Le stime di Shoppertrack, istituto di ricerca di Chicago, hanno calcolato che le vendite sono diminuite dell’1,8%, scendendo a 11,2 miliardi di dollari. Si tratta di un risultato in controtendenza rispetto al saldo positivo di 6,6% realizzato nel 2011.

A pesare sull’andamento dei consumi è stata, secondo l’istituto, l’apertura straordinaria di molti negozi già nel giorno del Thanksgiving e più in generale la strategia adottata da molti mega marchi del retail americano come Wal Mart e Target di prolungare gli sconti anche nei giorni successivi, con buoni da spendere per tutta la settimana.

Molti americani hanno quindi visitato i negozi, creando le tradizionali resse agli ingressi e alle casse, limitando però gli acquisti del venerdì all’indispensabile. Nonostante questo, la lettura dei dati a parte degli esperti è comunque positiva.

Guardando alle sole vendite online, in una società come quella americana sempre più orientata verso l’e-commerce, i risultati di quello che è considerato un barometro essenziale per l’economia Usa, sono, infatti, più che promettenti.

Nonostante il timore di un prossimo aumento delle tasse, inevitabile se Washington non riuscirà ad evitare il temuto fiscal cliff, gli americani hanno speso su internet il 21% in più rispetto all’anno scorso durante il Black Friday e il 17% in più nel giorno del Ringraziamento.
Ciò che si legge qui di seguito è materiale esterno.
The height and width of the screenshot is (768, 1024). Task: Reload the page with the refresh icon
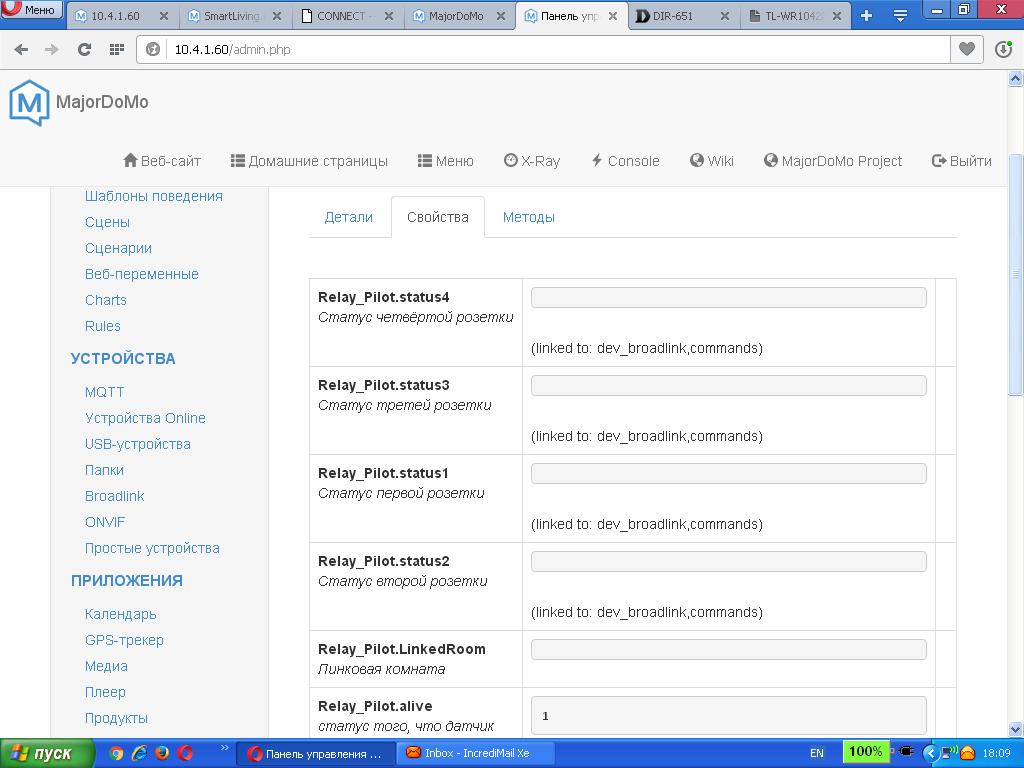tap(84, 49)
Secondo le previsioni della National Retail Federation, i consumi durante le vacanze invernali aumenteranno quest’anno del 4,1% rispetto al 2011 per un totale di oltre 586 miliardi di dollari. Il boom arriverà proprio dal commercio elettronico, stimato in aumento del 12% a 96 miliardi di dollari grazie soprattutto alla diffusione sempre più capillare di smartphone e tablet, a partire dall’Ipad.